The move comes days after the country's leader Kim Jong-un said he was willing to restore communication as a conditional olive branch.
However, Pyongyang also said the restoration of their relationship was dependent on the "attitude of South Korean authorities".
North Korea has also recently been ramping up its military tests.
It has fired four missiles in less than a month - a sign that it has no intention of slowing down its arms development.
On Monday morning, South Korea's unification ministry said officials from both Koreas exchanged their first phone call since August.
"With the restoration of the South-North communication line, the government evaluates that a foundation for recovering inter-Korean relations has been provided," the ministry said in a statement.
Communication hotlines between the two sides have been cut - and restored - several times.
In 2020, after a failed summit between the North and South, Pyongyang blew up an inter-Korean border office that had been built to improve communications.
In the same year, North Korea severed all communication lines with the South, including a hotline between both leaders and military communication channels after tensions worsened.
The hotline was briefly restored this August but cut again after South Korea participated in joint military exercises with the US.

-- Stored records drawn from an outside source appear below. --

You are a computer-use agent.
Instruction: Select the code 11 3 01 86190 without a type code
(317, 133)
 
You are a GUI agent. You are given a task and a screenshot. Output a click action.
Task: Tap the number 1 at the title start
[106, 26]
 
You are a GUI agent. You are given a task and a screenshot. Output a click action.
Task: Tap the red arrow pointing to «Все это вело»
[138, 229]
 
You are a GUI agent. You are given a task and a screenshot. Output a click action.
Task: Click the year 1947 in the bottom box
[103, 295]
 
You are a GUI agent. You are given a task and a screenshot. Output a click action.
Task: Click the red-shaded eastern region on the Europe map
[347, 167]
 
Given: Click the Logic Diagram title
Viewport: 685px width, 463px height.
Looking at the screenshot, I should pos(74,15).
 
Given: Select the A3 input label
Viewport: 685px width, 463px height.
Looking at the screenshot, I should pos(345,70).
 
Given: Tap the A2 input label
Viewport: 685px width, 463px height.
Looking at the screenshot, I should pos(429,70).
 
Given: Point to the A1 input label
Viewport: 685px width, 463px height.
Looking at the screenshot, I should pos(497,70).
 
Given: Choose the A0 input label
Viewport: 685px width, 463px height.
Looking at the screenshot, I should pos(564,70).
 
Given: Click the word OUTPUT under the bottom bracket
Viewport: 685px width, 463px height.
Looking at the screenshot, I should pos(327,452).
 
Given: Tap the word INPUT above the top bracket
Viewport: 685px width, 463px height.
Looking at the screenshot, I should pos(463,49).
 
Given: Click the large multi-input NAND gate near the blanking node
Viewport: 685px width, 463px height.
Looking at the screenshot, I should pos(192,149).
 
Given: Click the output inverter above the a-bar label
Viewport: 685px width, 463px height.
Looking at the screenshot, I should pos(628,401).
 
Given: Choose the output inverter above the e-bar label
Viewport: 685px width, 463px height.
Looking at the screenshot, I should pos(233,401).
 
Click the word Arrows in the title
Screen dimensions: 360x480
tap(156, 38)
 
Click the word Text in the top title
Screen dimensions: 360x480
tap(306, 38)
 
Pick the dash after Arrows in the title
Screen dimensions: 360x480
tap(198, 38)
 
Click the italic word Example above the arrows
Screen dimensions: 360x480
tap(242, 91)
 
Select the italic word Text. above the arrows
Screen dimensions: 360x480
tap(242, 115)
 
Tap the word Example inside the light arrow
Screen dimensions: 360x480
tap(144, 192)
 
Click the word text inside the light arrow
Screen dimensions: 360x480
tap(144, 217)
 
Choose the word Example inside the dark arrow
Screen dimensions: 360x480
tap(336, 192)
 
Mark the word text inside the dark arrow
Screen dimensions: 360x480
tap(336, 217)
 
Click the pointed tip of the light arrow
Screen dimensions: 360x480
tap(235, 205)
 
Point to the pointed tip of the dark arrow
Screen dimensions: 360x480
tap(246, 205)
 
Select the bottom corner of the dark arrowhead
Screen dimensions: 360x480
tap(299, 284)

North and South Korea are technically still at war because no peace agreement was reached when the Korean War ended in 1953.
The North has repeatedly accused South Korea of double standards over military activities.
South Korea recently tested its first submarine-launched ballistic missile, which it said was needed as deterrence against North Korea's "provocations".
The US has been calling for North Korea to give up its nuclear weapons, and Pyongyang's relationship with President Joe Biden's administration has so far been fraught with tension.
But Pyongyang seems determined to prove it will continue to develop new weapons systems, saying they are needed for its own self-defence.